In March 2000, the Financial Accounting Standards Board ("FASB") issued FASB
Interpretation No. 44 ("FIN 44") Accounting for Certain Transactions involving
Stock Compensation an interpretation of APB Opinion No. 25. FIN 44 clarifies the
application of Opinion 25 for (a) the definition of employee for purposes of
applying Opinion 25, (b) the criteria for determining whether a plan qualifies
as a noncompensatory plan, (c) the accounting consequence of various
modifications to the terms of a previously fixed stock option or award, and (d)

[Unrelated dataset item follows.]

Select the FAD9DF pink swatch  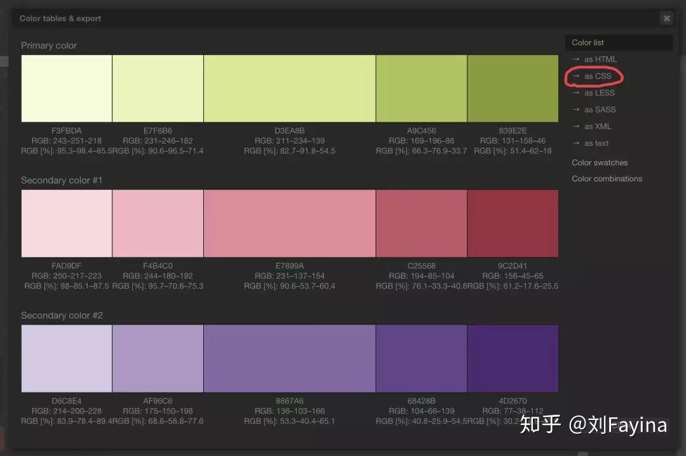point(66,223)
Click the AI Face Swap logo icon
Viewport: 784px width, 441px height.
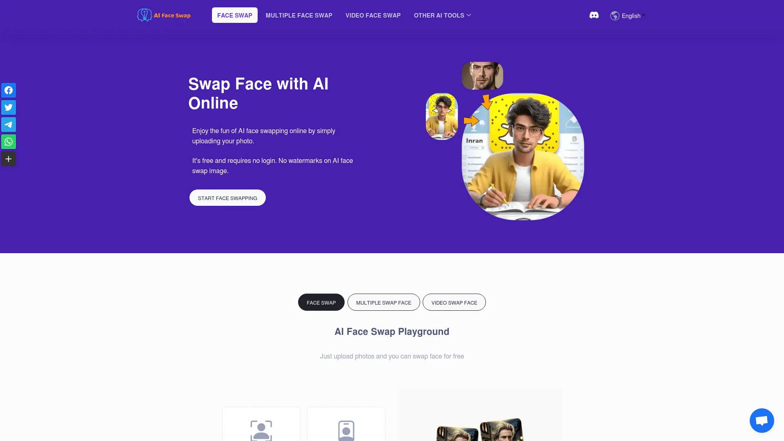tap(143, 15)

the accounting for an exchange of stock compensation awards in a business
combination.
FIN 44 is effective July 1, 2000, but certain other provisions cover specific
events that occur after either December 15, 1998, or January 12, 2000. The
adoption of certain other provisions of FIN 44 did not have a material effect on
the financial position, or results of the Company. Management does not expect
that the adoption of the remaining provisions of FIN 44 will have a material
effect on the financial position or results of operations of the Company.
Note 9. Segment Information
Sales as a percent of total sales by geographic region for the first nine months
of the year are as follows:
2000 1999
----- ----
United States 74% 75%
Europe 19% 20%
Other 7% 5%
<PAGE>10
ITEM 2. MANAGEMENT'S DISCUSSION AND ANALYSIS OF FINANCIAL
CONDITION AND RESULTS OF OPERATIONS
This discussion, other than the historical financial information, may consist of
forward-looking statements that involve risks and uncertainties, including
quarterly fluctuations in results, the timely availability of new products,
including new switch products, the impact of competitive products and pricing,
and the other risks set forth from time to time in the Company's SEC reports,
including this report on Form 10-Q for the three and nine months ended July 1,
2000, and the Company's Annual Report on Form 10-K for the fiscal year ended
October 2, 1999. These forward looking statements speak only as of the date
thereof and should not be given undue reliance. Actual results may vary
significantly from those projected.
The Company undertakes no obligation to publicly update or revise any
forward-looking statements, whether as a result of new information, future
events, or otherwise.
RESULTS OF OPERATIONS
Net sales for the third quarter of fiscal 2000 were approximately $6.7 million,
a decrease of $1.2 million, or 15%, from net sales of $7.9 million for the third
quarter of fiscal 1999. Sales of the Company's unmanaged hub and switching
products were down $0.7 million, from $2.6 million to $1.9 million due to
primarily significantly decreased average selling prices. Sales of the Company's
adapter card products decreased $0.5 million, from $2.4 million to $1.9 million
due primarily to competitive pressures and continuing decline in sales of the
Company's older legacy adapters as Apple Computer continues to incorporate
Ethernet into the motherboard of most of their new computers. OEM (Original
Equipment Manufacturer) sales for the third quarter of fiscal 2000, remained
approximately flat compared to the third quarter of fiscal 1999.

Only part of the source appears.